За стеной умолк телевизор, порычали и стихли трубы. Лёша подумал, что надо встать и погасить лампочки, но накатила парализующая усталость. Мышцы размякли. Отяжелели веки. Отражение в зеркале расплылось…
Приди ко мне.
Я здесь, милый.
Свет.
Босые пятки зашлепали по линолеуму. Теплая рука массировала горло Лёши, будто проверяла гланды. Щелкнул выключатель. Свет потух.
…и Лёша проснулся в кромешной тьме.
«Какого черта…» – Он заморгал, садясь в постели. На лбу выступила испарина. От концентрации темноты бросило в холод – Лёша коснулся ресниц, но не увидел своих пальцев. Пульс зашкаливал. А потом сердце пропустило удар – споткнулось, упало, подпрыгнуло и снова понеслось вскачь. Кто-то прошел у гардероба. Лёша повернул голову так резко, что позвонки хрустнули. Язык прилип к пересохшему нёбу. Маленькие ножки пошлепали по линолеуму возле окна. Замурованный во мраке, Лёша готов был закричать. Кто-то сел на постель позади него. Запахло костром.

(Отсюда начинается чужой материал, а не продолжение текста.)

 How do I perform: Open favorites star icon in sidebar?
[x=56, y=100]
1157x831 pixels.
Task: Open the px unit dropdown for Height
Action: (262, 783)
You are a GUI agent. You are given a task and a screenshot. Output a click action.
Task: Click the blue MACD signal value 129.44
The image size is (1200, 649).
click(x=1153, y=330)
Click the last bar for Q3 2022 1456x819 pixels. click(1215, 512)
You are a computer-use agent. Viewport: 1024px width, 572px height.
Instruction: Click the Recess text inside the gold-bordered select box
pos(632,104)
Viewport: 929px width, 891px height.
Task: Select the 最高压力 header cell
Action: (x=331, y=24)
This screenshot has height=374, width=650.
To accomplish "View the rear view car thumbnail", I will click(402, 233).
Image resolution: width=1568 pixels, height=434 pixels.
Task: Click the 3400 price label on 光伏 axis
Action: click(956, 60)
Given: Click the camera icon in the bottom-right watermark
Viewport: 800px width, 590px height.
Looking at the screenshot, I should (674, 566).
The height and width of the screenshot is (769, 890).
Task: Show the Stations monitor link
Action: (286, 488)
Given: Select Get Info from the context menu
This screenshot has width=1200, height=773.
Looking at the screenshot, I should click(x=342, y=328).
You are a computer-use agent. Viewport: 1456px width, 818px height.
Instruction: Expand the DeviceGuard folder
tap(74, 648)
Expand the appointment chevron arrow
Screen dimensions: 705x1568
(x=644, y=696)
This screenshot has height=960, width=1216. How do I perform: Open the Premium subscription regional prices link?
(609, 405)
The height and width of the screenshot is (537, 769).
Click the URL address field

Лёша ринулся вбок, ладонь угодила в пустоту, он рухнул с кровати, приложившись подбородком об пол. Взвился и двинулся туда, где, как он предполагал, был коридор. Рука уперлась в дверной косяк. Лёша остановился, тяжело дыша. Он вспомнил, зачем поселился на пепелище спустя месяц после похорон.
Существа за спиной притихли, выжидая. Лёша прочистил горло.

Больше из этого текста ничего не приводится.